There are many problems arising from production, transportation, and distribution which would be readily solved by applying the methods of cooperation. Unnecessary middlemen who exact a tax from the community without rendering any useful service can be eliminated.

The farmers through cooperative dairies, canneries, packing houses, grain elevators, distributing houses, and other cooperative enterprises, can secure higher prices for their products and yet place these in the consumer's hands at lower prices than would otherwise be paid. There is an almost limitless field for the consumers in which to establish cooperative buying and selling, and in this most necessary development the trade unionists should take an immediate and active part.

Trade-unions secure fair wages. Cooperation protects the wage earner from the profiteer.

Participation in these cooperative agencies must of necessity prepare the mass of the people to participate more effectively in the solution of the industrial, commercial, social, and political problems which continually arise.


It is manifestly evident that a people are not self-governing unless they enjoy the unquestioned power to determine the form and substance of the laws which shall govern them. Self-government can not adequately function if there exists within the nation a superior power or authority which can finally determine what legislation enacted by the people, or their duly elected representatives, shall be placed upon the statute books and what shall be declared null and void.

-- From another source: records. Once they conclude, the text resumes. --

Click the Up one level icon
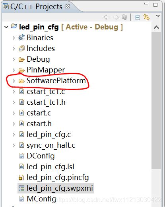This screenshot has width=165, height=207. [124, 17]
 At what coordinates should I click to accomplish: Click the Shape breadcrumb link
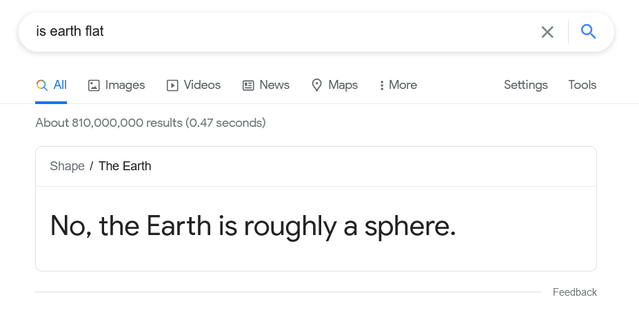pos(68,166)
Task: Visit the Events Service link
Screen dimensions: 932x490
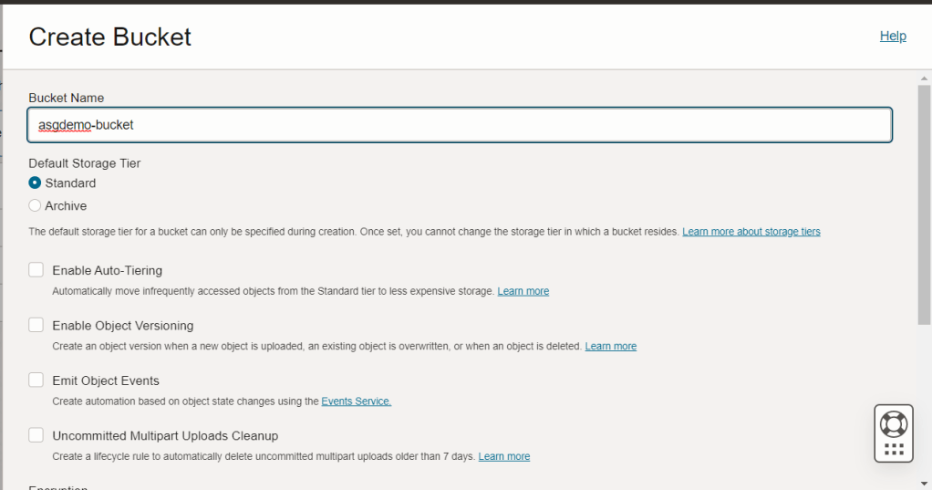Action: point(356,401)
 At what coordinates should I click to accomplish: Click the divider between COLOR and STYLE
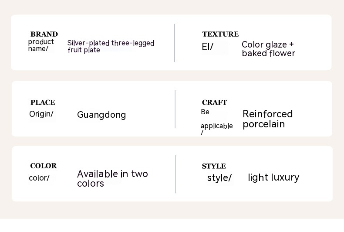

An insuperable obstacle to self-government in the United States exists in the power which has been gradually assumed by the Supreme Courts of the Federal and State Governments, to declare legislation null and void upon the ground that, in the court's opinion, it is unconstitutional.

It is essential that the people, acting directly or through Congress or State legislatures, should have final authority in determining which laws shall be enacted. Adequate steps must be taken, therefore, which will provide that in the event of a supreme court declaring an act of Congress, or of a State legislature, unconstitutional and the people acting directly or through Congress, or a State legislature, should reenact the measure, it shall then become the law without being subject to annulment by any court.


In the political efforts, arising from the workers' necessity to secure legislation covering these conditions and provisions of life not subject to collective bargaining with employers, organized labor has followed two methods, one by organizing political parties, the other by the determination to place in public office representatives from their ranks; to elect those who favor and champion the legislation desired, and to defeat those whose policy is opposed to labor's legislative demands, regardless of partisan politics.

The disastrous experience of organized labor in America with political parties of its own amply justified the American Federation of Labor's nonpartisan political policy. The results secured by labor parties in other countries never have been such as to warrant any deviation from this position. The rules and regulations of trade unionism should not be extended so that the action of a majority could force a minority to vote for or give financial support to any political candidate or party to whom they are opposed. Trade-union activities can not receive the undivided attention of members and officers if the exigencies, burdens, and responsibilities of a political party are bound up with their economic and industrial organizations.